Sunday was a different type of day. We travelled to a town about two and a half hours away that contained the Concentration Camp Buchenwald. It was such a sobering experience. Going through the crematorium was the beginning of my feeling of desolation. I read about and saw how the poor Jewish people were treated, and it disturbed me. When I went through the disinfection building, I truly became nauseated. It was the shoes that got to me. They had an artistic representation that consisted of many adult shoes, all word and broken. Dirty. I couldn’t stop staring at one pair of white women’s shoes. It was almost as if I could see her standing there. She should still be alive. Happy. Loved.

After that room there were more shoes. This collection contained something worse though; children’s shoes. There was one, tiny blue shoe. It was so small it could have fit in the palm of my hand and there would have been plenty of room left in my hand. I couldn’t get that blue shoe out of my head. I continued on through the buildings reading and observing. I couldn’t just stop; I felt obligated out of respect to understand what these people had experienced.

Buchenwald Poster

There was a quote by a man named Robert Antelme about the SS officers that stopped my heart; “They are quiet; they don’t shout. They inspect the work gang. Gods. Every button on their uniforms, every fingernail shines like a piece of sun. The SS radiates. We are the SS’s plague. We dare not approach the SS, dare not cast our gaze on it. It radiates, it blinds, it reduces to dust.” It is haunting and somehow beautifully poetic, and sends chills throughout my body.

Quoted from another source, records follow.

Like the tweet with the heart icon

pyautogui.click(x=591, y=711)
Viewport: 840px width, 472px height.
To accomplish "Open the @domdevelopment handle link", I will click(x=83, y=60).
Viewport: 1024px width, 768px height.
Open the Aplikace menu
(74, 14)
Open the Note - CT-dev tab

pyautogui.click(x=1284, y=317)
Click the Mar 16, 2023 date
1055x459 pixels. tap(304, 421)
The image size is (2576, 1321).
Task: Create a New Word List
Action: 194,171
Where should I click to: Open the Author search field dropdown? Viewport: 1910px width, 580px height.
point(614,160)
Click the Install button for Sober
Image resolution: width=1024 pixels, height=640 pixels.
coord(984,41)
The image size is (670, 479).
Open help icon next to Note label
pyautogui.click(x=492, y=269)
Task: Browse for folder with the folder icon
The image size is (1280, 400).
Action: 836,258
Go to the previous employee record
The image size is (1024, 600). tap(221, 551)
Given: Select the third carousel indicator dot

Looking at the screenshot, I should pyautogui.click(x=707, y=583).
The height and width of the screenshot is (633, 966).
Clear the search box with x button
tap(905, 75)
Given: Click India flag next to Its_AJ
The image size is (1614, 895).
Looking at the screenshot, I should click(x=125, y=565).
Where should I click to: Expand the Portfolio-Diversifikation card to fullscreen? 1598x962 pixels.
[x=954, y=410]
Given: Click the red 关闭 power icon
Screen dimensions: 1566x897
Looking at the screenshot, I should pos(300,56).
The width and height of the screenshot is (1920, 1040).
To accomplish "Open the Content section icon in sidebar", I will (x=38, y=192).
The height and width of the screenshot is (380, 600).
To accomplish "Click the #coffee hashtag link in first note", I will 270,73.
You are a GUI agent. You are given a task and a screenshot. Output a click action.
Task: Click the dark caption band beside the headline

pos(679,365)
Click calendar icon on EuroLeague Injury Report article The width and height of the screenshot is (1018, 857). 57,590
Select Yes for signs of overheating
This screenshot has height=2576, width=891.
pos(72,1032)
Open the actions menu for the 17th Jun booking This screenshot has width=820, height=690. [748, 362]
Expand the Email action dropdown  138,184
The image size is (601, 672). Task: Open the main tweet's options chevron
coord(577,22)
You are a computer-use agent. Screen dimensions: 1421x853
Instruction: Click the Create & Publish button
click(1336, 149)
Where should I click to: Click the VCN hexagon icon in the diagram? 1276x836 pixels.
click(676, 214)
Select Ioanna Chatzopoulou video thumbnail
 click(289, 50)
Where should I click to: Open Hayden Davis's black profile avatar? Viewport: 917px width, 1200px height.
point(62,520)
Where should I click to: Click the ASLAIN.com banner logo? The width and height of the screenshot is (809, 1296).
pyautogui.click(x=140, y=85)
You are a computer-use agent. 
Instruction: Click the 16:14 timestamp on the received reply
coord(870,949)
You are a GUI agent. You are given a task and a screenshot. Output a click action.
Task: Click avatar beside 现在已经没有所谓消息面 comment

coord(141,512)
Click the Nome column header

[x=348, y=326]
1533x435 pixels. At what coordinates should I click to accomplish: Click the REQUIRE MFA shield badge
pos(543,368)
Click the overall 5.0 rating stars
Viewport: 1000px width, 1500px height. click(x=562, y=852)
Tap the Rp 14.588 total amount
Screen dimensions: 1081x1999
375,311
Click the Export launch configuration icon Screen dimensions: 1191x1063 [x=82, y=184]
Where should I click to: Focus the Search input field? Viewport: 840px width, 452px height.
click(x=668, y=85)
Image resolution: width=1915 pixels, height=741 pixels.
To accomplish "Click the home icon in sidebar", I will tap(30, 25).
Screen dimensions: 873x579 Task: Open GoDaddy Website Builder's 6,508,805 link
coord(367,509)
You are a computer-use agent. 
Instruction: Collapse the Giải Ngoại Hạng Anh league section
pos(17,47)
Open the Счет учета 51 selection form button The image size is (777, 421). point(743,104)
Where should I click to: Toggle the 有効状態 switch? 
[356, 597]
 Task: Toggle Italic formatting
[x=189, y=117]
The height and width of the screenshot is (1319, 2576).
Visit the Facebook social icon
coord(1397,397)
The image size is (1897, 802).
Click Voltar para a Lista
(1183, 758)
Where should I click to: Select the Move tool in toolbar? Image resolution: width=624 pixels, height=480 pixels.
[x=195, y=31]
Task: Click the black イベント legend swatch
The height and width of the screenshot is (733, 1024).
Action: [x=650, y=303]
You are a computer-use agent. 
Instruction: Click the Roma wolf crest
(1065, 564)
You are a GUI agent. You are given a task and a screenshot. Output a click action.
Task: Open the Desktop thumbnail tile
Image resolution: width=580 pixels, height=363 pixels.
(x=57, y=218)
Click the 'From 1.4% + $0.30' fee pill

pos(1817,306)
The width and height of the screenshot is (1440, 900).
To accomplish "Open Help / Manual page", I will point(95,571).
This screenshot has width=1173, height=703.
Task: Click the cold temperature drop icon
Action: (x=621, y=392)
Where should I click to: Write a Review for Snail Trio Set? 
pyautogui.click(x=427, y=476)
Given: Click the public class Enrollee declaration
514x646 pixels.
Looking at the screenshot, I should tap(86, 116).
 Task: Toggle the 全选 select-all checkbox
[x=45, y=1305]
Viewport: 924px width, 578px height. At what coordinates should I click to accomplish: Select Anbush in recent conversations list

We had the opportunity to view a film about the concentration camp, but I knew I could not handle it emotionally. I was nauseated and on the verge of being sick on my own shoes or crying my soul out. So, Chris and I walked down to the wooded area and explored. It was much needed and relaxing, especially when we crossed the border of the edge of the camp and found a field that overlooked the city below.

Field at Buchenwald

It was beautiful. We could see for miles, and it was absolutely what I needed to decompress. For a long while we sat there in silence and it was wonderful to sit and think. I said many prayers that day for the souls of those that experienced the holocaust and concentration camps. I asked God over and over to bring peace to those still living from that time and to forgive those who performed such evils. I hadn’t wanted to leave that field. It was an amazing and beautiful place, but alas, return to Magdeburg is what had to happen.